TAMPA, Florida (CNN) - Perhaps taking a cue from his former Republican rival Mike Huckabee - a re-born health nut who spent much of his presidential campaign promoting healthy lifestyles - John McCain on Monday emphasized the role personal responsibility will play in reforming America's health care system.
Before McCain's speech, a top policy adviser had said that a significant chunk of the presumptive Republican nominee's health care plan relied on encouraging people to make their own healthy choices, like maintaining a healthy diet and getting regular exercise.
"But many of us never quite get around to it, and the wake-up call doesn't come until the ambulance arrives or we're facing a tough diagnosis," said McCain at the University of South Florida's Moffitt Cancer Center Tuesday.
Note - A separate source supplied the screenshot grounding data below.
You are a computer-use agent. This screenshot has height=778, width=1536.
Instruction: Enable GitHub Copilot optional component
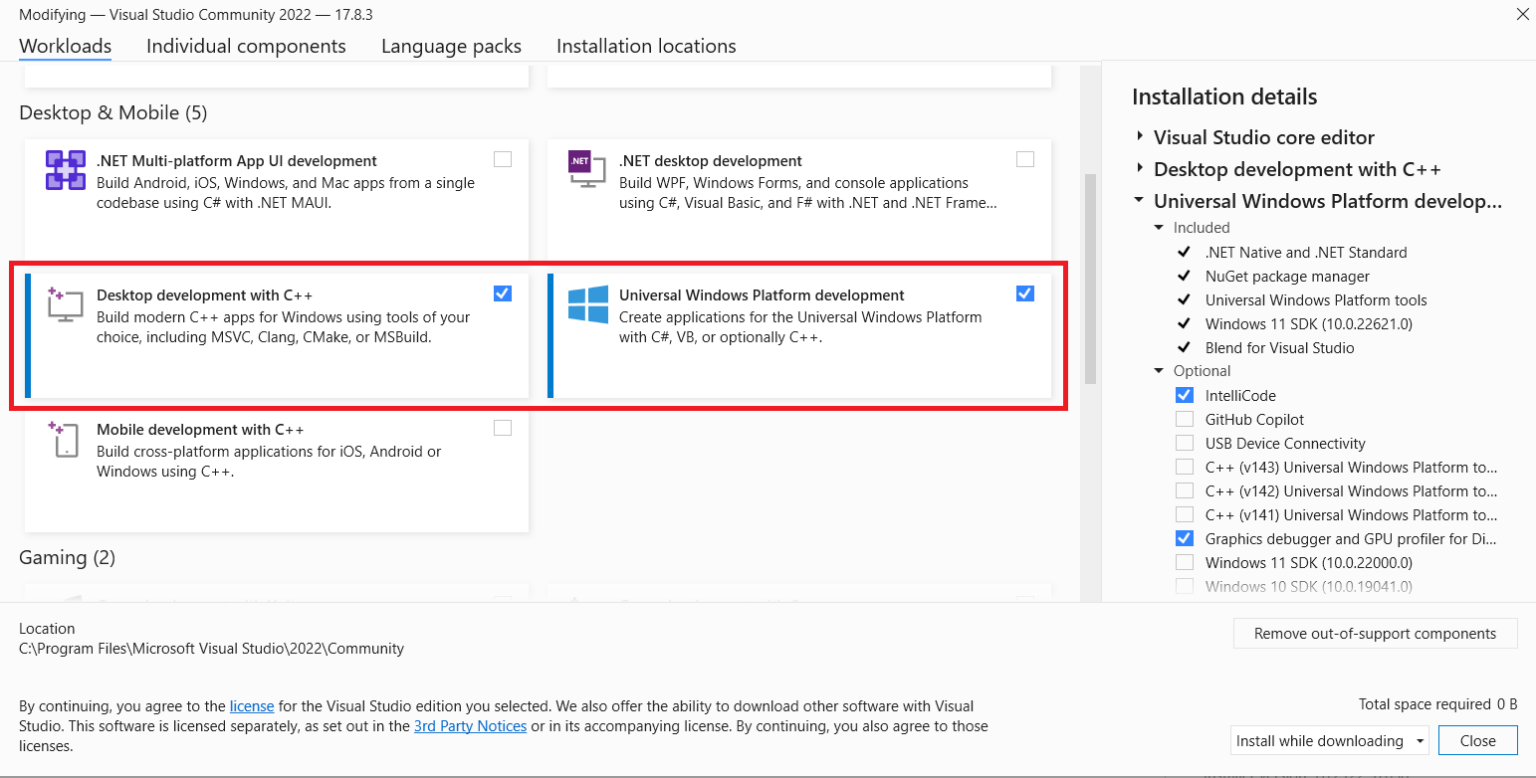1185,420
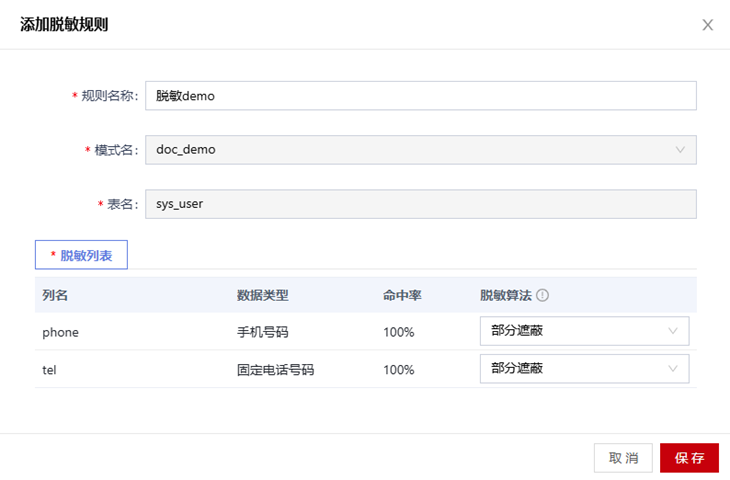This screenshot has height=480, width=730.
Task: Select the tel column name cell
Action: tap(49, 370)
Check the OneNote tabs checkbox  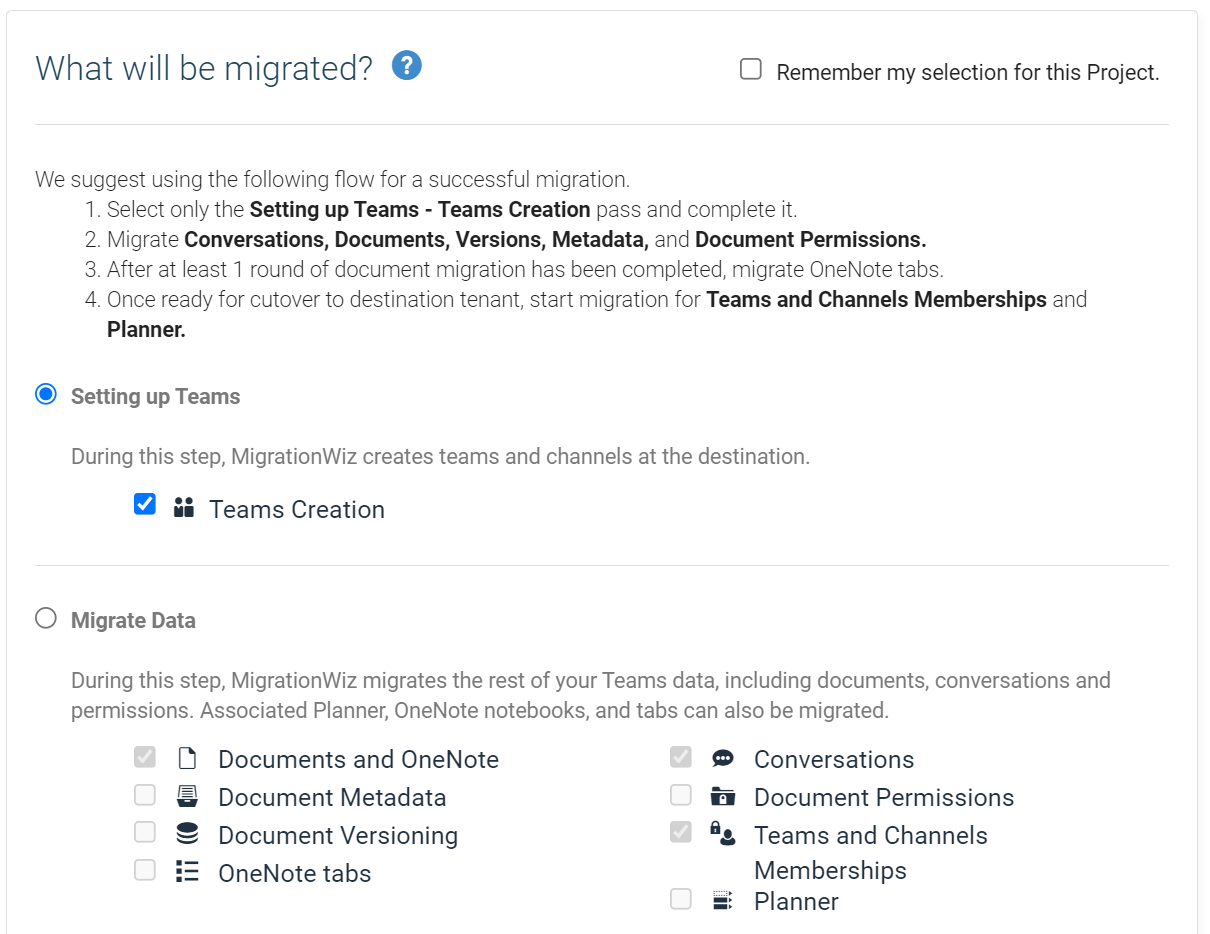click(145, 870)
McCain called for a "next generation" of chronic disease prevention, with a focus on early intervention, new treatment models and public health education and infrastructure. He also argued for financial incentives that would promote good health habits and discourage high-risk behaviors like smoking.
The comments were part of a high-profile health care policy rollout by the Arizona senator, in which he called for greater national competition among private insurance providers and derided the "nationalized health care" plans of his Democratic rivals.
Both Hillary Clinton and Barack Obama also emphasize prevention in their health care plans.
McCain's policy director Douglas Holtz-Eakin told reporters Monday night that as president, McCain would fund public education programs and use "the bully pulpit" to encourage health attitudes among children and adults.
He said a major plank of McCain's health care plan is simply "a focus on personal responsibility, and the kinds of things that can help you get better outcomes just by taking care of yourself."